GIVEN PASSAGE:
Summer Reading Progress

June 24th, 2016

The Maze of the Minotaur was Child’s Play Compared to Aeschylus

I feel like climbing a big mountain and shouting from the top. I am so happy about my homemade shower spray. My bathroom practically cleans itself. Now if I could just do something about the 9,000 hairs my body ejects onto the floor each day. Where do they come from? How is it that I still have hair left?

I literally see hairs on the floor as I’m putting the vacuum cleaner away.

It must be pretty obvious that I’m blogging in order to procrastinate, although I really am happy about the shower. The tub and shower take up 80% of bathroom cleaning time. The toilet takes five minutes, and four of those minutes are just waiting for the chemicals to work. The floor takes three minutes. The sink is quick. If you can defeat the tub and shower, the rest is cake.

It’s good that I published the above information for all the world. Blogs are so important.

In other news, The Oresteia is killing me.

I believe the book (the parts Aeschylus wrote) ends at somewhere around the 170-page mark. I am at about 120, I think. I can get through 20 pages per day without spontaneously dying. According to the Columbia College Lit. Hum. syllabus, college students get two days to read the whole mess.

It makes me wonder: was I right to refuse to do my assigned reading when I was in college? Is it reasonable to expect a human being to do this much work for one course (especially a course about something that isn’t important)?

I have done what writers are supposed to do. I have started my essay by starting conflict and provoking thought, so I can go on to resolve things. All good writers are basically trolls.

Actually, it is fair to make people read this in two days. First of all, no college student reads it the way I’m reading it. I read one page, and then I turn to Professor Logan’s incredibly badly written, turgid, pedantic commentary. Then I go back to Aeschylus. I look stuff up on the web. I check pronunciations, which I forget by the next day. I don’t have a lecturer to explain things to me, so I refer to poor old Logan. This adds time, but I’m also avoiding spending time in class.

Of course, I also avoided spending time in class when I was in college, by choosing not to go, so I leave it to you to add things up and decide what’s right.

If I were still in college, I would read the book in two sittings (assuming I read it at all), and then I would get drunk. I would not look anything up. I would only learn what the instructor wanted me to repeat on the exam. Things would go much faster.

Logan’s commentary is really disconcerting. It reinforces all my negative feelings about liberal arts courses and intellectuals.

The man apparently knows Aeschylus-era Greek really well. Points for that. And he knows a lot about Greek literature. That’s where my admiration ends.

His writing is so stuffy and pretentious, I have a hard time understanding it, even though it’s in English. And I’m not stupid. I got a perfect score on the verbal portion of the GRE, which is probably more than Professor Logan can say.

Here’s something most people don’t understand about intellectuals: they are not particularly smart. The word “intellectual” doesn’t really mean “intelligent person,” although we have twisted it to mean that. It really means “member of a relatively small group of highly insecure academics and artists who read the same books and use the same jargon.” It describes accomplishment, interest, and affiliation, not aptitude.

WHAT YOU NEED TO DO:
1. Answer these about the blog post:
(a) How many pages per day can the writer get through?
(b) What share of bathroom cleaning time do the tub and shower take up?
(c) What score did the writer get on the verbal portion of the GRE?
2. Write down the part of the blog post from "It makes me" to "are basically trolls.", word for word.
The lines after this aren't needed for anything here.

STORED DATA:
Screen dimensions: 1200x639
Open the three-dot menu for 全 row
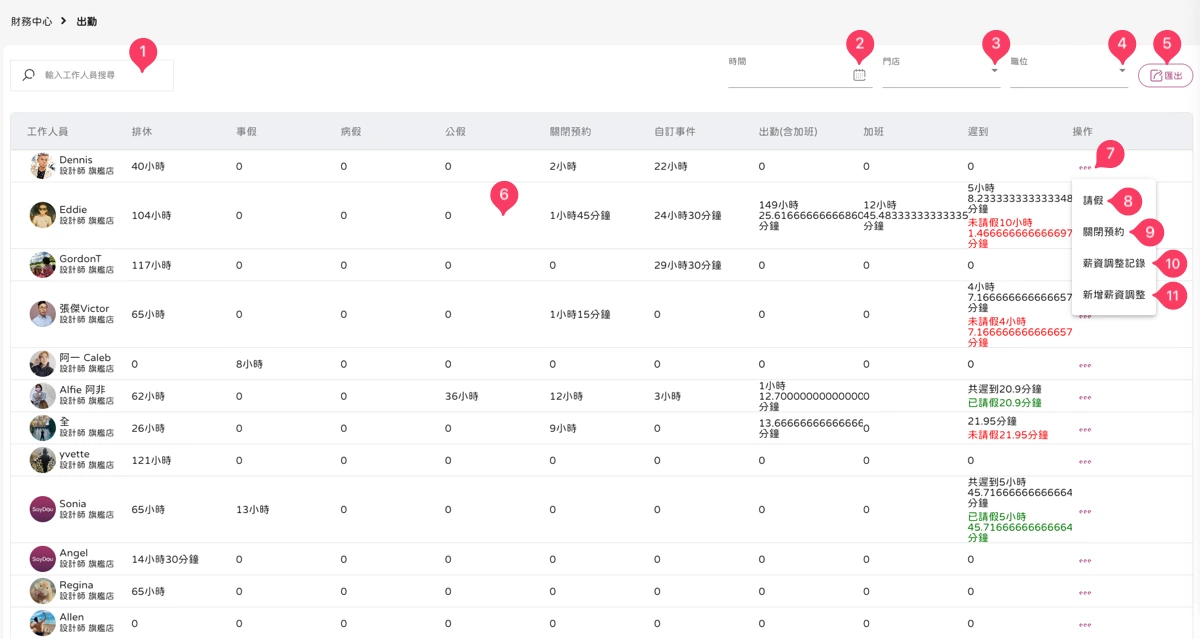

SOLUTIONS TO EACH TASK:
1.
(a) 20 pages
(b) 80%
(c) A perfect score

2.
It makes me wonder: was I right to refuse to do my assigned reading when I was in college? Is it reasonable to expect a human being to do this much work for one course (especially a course about something that isn’t important)?

I have done what writers are supposed to do. I have started my essay by starting conflict and provoking thought, so I can go on to resolve things. All good writers are basically trolls.